Associate Professor of Cognitive Development
Melissa's research interests center on memory development, particularly memory for personal experiences. She has been exploring how parental verbal support may contribute to children's ability to recall the past.
In addition, she is interested in how emotion may affect reports of past experiences and how parents and children talk about these events.
She is currently examining autobiographical memory from a cross-cultural perspective to study how different socialization experiences may relate to the detail included in memory reports.
The majority of adults are able to read fluently. However, when children learn to read, the process is dependent on a number of skills and requires a great deal of adult guidance. In this course we will discuss the cultural importance of literacy across societies and throughout childhood. We will focus on the development of the complex skill of reading, including phonemic awareness, phonics, fluency, and higher-order processes that contribute to decoding and text comprehension. Because instruction can play a determining factor in children's acquisition of literacy skills, we will study early reading materials and examine strategies that are employed in the classroom to facilitate the acquisition of these skills. Evaluation will be based on class participation, a series of short papers, and a longer final project.

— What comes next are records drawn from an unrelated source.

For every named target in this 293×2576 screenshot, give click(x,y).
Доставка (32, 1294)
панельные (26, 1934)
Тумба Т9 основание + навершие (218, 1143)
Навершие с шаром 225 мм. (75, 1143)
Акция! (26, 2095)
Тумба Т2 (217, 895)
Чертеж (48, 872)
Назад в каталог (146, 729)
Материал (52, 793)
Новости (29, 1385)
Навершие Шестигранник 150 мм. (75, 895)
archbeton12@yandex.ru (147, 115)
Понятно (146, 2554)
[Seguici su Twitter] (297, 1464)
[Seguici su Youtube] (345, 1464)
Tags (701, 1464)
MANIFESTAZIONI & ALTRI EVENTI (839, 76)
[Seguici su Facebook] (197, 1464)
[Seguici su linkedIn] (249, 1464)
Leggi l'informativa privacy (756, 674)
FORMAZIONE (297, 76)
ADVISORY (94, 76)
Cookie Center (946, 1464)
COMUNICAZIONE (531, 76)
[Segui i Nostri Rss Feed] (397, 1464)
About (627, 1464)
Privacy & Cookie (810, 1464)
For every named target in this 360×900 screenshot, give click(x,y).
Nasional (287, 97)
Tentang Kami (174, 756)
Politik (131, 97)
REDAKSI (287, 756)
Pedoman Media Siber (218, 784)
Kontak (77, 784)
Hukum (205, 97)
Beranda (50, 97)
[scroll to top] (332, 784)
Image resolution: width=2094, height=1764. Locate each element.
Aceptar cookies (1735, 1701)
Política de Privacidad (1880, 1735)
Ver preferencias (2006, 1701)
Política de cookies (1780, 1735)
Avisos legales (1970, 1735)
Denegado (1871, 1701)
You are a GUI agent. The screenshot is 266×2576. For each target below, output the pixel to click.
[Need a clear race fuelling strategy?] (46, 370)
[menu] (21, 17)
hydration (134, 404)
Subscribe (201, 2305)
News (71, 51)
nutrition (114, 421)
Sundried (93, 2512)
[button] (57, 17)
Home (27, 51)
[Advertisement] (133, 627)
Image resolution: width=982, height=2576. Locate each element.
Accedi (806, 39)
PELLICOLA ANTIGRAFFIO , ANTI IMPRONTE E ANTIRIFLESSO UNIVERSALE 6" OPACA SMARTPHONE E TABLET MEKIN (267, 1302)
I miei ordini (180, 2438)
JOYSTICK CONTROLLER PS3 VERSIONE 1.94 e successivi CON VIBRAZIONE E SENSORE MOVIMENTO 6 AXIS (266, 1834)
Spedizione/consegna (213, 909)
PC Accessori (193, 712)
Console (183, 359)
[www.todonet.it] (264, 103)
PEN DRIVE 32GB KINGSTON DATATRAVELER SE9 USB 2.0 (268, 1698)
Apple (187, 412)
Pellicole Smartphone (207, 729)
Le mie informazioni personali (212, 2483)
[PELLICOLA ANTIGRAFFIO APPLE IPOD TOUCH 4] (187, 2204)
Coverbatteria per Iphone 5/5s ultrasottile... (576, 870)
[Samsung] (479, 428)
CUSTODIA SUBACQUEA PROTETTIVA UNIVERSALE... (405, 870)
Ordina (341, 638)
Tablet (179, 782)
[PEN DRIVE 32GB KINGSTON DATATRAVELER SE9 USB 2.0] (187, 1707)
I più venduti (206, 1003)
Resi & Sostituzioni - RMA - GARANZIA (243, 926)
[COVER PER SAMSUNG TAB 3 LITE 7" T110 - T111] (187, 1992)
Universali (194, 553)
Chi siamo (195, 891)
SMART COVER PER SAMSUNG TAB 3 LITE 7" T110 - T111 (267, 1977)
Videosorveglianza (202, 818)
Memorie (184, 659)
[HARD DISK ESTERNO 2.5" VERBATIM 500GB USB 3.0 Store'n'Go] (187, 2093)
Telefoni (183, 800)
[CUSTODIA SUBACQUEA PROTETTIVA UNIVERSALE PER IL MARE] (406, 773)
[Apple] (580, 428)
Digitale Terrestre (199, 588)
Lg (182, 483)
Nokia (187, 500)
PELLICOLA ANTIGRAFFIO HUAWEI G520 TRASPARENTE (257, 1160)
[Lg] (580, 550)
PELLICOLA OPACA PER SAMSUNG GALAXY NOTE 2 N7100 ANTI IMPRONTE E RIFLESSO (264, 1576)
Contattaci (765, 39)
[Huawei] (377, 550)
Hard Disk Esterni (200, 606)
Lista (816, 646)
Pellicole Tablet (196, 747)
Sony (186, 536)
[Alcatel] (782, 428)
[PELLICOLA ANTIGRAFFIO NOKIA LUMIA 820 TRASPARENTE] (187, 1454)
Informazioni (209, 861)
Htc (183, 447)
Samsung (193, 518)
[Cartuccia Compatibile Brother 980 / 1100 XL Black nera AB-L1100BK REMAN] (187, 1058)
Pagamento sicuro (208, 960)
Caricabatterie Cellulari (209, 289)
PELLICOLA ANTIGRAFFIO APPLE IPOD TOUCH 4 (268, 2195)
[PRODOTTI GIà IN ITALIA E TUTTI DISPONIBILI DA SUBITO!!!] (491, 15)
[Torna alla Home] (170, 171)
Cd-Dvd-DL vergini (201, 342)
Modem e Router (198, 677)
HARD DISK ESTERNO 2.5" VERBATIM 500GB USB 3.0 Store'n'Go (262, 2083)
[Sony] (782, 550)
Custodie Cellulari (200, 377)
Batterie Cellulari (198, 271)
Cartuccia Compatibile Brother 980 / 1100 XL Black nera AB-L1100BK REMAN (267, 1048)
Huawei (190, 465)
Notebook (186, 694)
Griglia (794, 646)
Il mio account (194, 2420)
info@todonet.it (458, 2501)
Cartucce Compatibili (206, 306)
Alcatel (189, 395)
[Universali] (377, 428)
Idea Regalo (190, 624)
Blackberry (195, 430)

This course will prepare students to become peer mentors for the Knowledge Commons. Although there is some mentoring this semester as assignments in the course, students must be willing to commit to being peer mentors in the Fall of 2019. We will engage research on student learning and the value of mentoring relationships, explore how to facilitate learning in these relationships, develop an understanding of what it means to be in a mentoring role, and observe and learn from mentors in action. In smaller groups, students will apprentice as mentors for a specific Knowledge Commons program, choosing among: Gallery (curatorial and installation support), Holistic Learning Program (help students respond to a desire for academic self-improvement through support with academic tools and strategies, goal-setting, and problem-solving), Library Media Labs (media production and maker space support), Quantitative Resource Center (peer tutoring in mathematics, statistics, and coding), or Research and Technology (support with research and technology use for academic projects).
In this course we will discuss the processes by which children come to acquire, recall, and use knowledge. This course will focus on development from infancy to middle childhood. By reading primary literature, we will examine the emergence and refinement of children's ability to form concepts, recall the past, and extend knowledge to new situations. We will consider methodological challenges and approaches to studying children's abilities, including naturalistic observations, and controlled laboratory studies. We will review literature on findings and theories of development in each area and discuss how changes in children's representational abilities contribute to these abilities. Students will make class presentations based on research articles, write short papers in response to class topics, and develop a research proposal on a topic of interest discussed in the course. This course satisfies Division I distribution requirements.
Technology is increasingly present in the lives of children. Advances in computers, the Internet, smartphones, and social media have greatly impacted how and when we access information as well as the nature of our interactions with others. These advances can lead to both potential benefits and concerns. For example, we will consider 1) how children engage with material through eBooks and online to explore factors that affect reading comprehension, 2) how social media might play a part in peer interactions and the sense of self, and 3) the pros and cons of playing video games. We will review the academic literature examining the impact of these types of technologies and also consider how schools and families incorporate these tools into children's daily lives. Students will present topics in class, write a series of short papers, and develop a research proposal on a related topic of their own interest.
In this course students will gain first- hand experience in the process of conducting research in autobiographical memory. Students will be exposed to some of the main issues in autobiographical memory for personal past events throughout the childhood years and into adulthood. We will consider the potential roles of social interaction, self, culture, and emotionality of events as well as developmental changes in autobiographical memory reports. Course requirements will include reading primary research articles, and designing and executing an original research project. This is an intensive course comprising instruction in all areas of the research process, including collection, coding, and analysis of data. Prerequisite detail: One course in psychology
Memory is not pudding, it is an elephant - while pudding is the same throughout, you cannot generalize across different types of memory. In this course we will discuss the many types of memory we use daily, from remembering the name of a new acquaintance, a favorite concert, or even how to ride a bike. We will explore the constructive nature of memories and how they may change over time as well as how memory capabilities develop over the life course. We will also discuss the neurological underpinnings of memory. However, students do not need to have a background in neuroscience. In addition to reading scholarly research and participating in demonstrations of the various forms of memory and their properties, students will be expected to write a series of brief papers throughout the semester and a larger final research proposal.